Significativo, nella sua brevità, quello del prof. Roland Petterson dell’Università di Uppsala (Svezia):
Sono convinto che funzioni, ma c’è ancora spazio per ulteriori misurazioni.
Da quello che emerge dal documento descrittivo dell’esperimento, a essere attivato è stato un solo reattore di piccole dimensioni. L’E-Cat in generale aveva la forma di un parallelepipedo di 50x60x35 cm. Al suo interno, eccettuate le parti già note e attese del sistema, era del tutto vuoto. La scatola del reattore era di 20x20x1cm e ne conteneva ben tre. Come detto, secondo quanto dichiarato da Rossi, solo uno di questi è stato effettivamente attivato.
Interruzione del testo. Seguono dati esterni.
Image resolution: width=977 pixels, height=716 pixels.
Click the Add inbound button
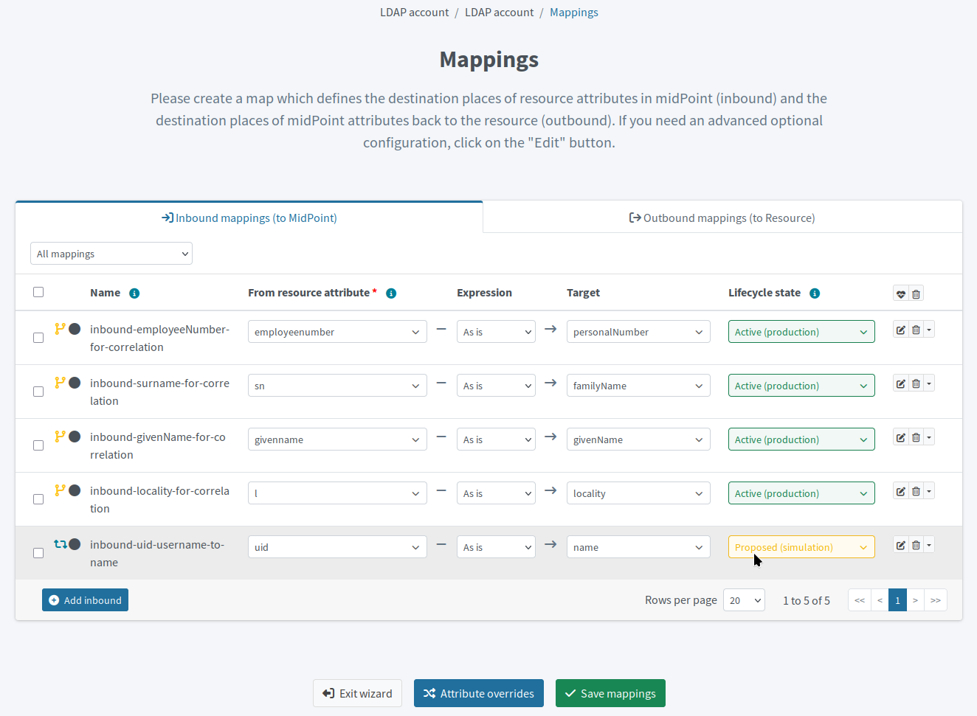[x=85, y=599]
Interessante notare come l’E-Cat e lo scambiatore di calore abbiano acquisito peso, anche se di poco, durante l’operazione.
Il reattore è rimasto attivo, fino all’inizio delle procedure di spegnimento, per quasi 8 ore. Ma solo la metà sono state in modalità di autosostentamento. Calcolando il calore prodotto e sottraendo l’energia elettrica immessa per attivare il processo, possiamo concludere che l’E-Cat ha prodotto energia per circa 3 KW. Resta il fatto che questi calcoli sono considerati poco precisi anche da chi l’ha fatti.

Per chi volesse tutte le informazioni dettagliate, rimandiamo al documento ufficiale. Auspichiamo, a ogni modo, che Andrea Rossi ripeta un test del genere in situazioni ambientali diverse e per un tempo decisamente più lungo.